“Pendidik-kan?”
Gorontalo, Agustus
2013. Tulisan ini dibuat oleh seorang sarjana pendidikan yang masih berusaha menerapkan apa itu pendidikan serta bagaimana pendidikan berafiliasi terhadap
gelar yang saya emban, yang saya tahu pendidikan terbaik datang dari Islam, dan saya percaya itu.
Terserah apa
kata anda saat membaca potongan kalimat keluh
diatas. Terserah, anda bebas mengartikan “saya nya yang kurang belajar dengan giat saat kuliah, atau dosen nya
yang terlalu aktif mempasifkan mahasiswa saat dikelas”. Lha? Terserah lah menilai,
sebebas kementerian pendidikan yang sekenanya mengubah kurikulum yang saya
ketahui sudah baru lagi, padahal menteri/ kabinet ini rencananya, maaf, mau
diganti tahun depan, pemilihan presiden sudah menanti dalam waktu dekat.
Motif setipe bahkan sudah jadi kemakluman orang banyak. Kabinet baru, kebijakan baru.
Entah karena keberadaan pemimpin negara baru, atau karena gengsi melanjutkan sistem yang sudah ada. Padahal, kinerja yang
apik dari pemerintahan, kini terkait dengan lampau, hendaknya dipertahankan
meski di sebagian sektor riil lain banyak terdapat yang dalam istilah industri
dikenal sebagai “gagal produk”.
Alih-alih meningkatkan (lebih dari mempertahankan), pendidikan telah
merubah total cara kerjanya yang dibahasakan dengan kurikulum setidaknya 5 kali
selama saya duduk dan berdiri di bangku sekolah dulu.
Apa yang
salah? Para pelaksana sistem kah? Guru-dosen? Atau bisa saja siswa-mahasiswa di
negeri kita? Ya sudah, saya tak mau mengkritisi panjang lebar apa yang tidak
saya pahami layak nya saya tulis di atas. Yang saya ketahui adalah kami, sarjana
pendidikan adalah bagian dari pelaksana sistem tersebut. Segala doktrin,
harapan dan macam basa-basi digantungkan. Anda;
orang tua siswa, mahasiswa, segenap elemen masyarakat harus tahu, tidak semua dari kami tidak paham
dengan kuliah kependidikan bangsa ini (baca; seperti saya). Undang-undang Nomor 14 Tahun
2005 Tentang Guru Dan Dosen pasal 4, (kurang lebih) menyatakan; yang dimaksud dengan guru sebagai agen pembelajaran (learning
agent) adalah peran guru antara lain sebagai fasilitator, motivator,
pemacu, perekayasa pembelajaran, dan pemberi inspirasi belajar bagi peserta
didik. Bahwa pendidikan membutuhkan pendidik atau orang yang
digugu-ditiru dengan tauladan yang menyeluruh, yang mengerti makna pendidikan,
juga mahir menjalankan “roda pendidikan”, itu 100% benar. Tapi…
Catat ya…; Guru
bukan hanya tentang performa, yang wajib bagi masing- diperbaiki secara
perorangan, ada berbagai pendukung lain yang perlu pula distabilisasi dan
jangan diubah-ubah, yakni kepada apa guru sedianya berkiblat, dan tujuan konten
diajarkan itu apa. Dinamis, tapi tetap berkala. Agar tolok ukur wadah pendidik
secara keseluruhan bisa terus diamati, program serta capaian kemarin bisa disinambungkan.

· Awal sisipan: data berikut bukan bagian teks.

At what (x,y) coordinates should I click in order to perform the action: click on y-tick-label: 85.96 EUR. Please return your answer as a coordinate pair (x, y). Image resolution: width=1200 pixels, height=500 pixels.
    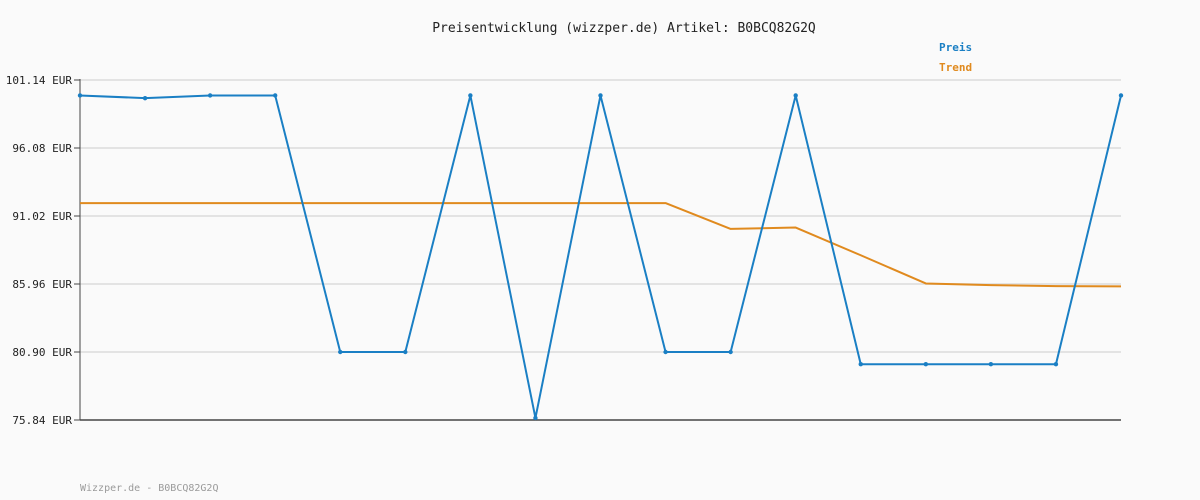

Apa jadinya kalau satu orang guru dalam masa abdi nya selama 3 tahun, misalnya,
diharuskan mempelajari, menyusun serta menerapkan 2-4 silabi kurikulum berbeda
setiap tahunnya? Ini akan jelas berdampak pada performa guru tersebut. Jangan
salahkan juga jika ada guru yang senewen
jika dalam suatu kesempatan seorang wali murid bertanya buku apa yang akan dibeli, kok tiap tahun ganti-ganti?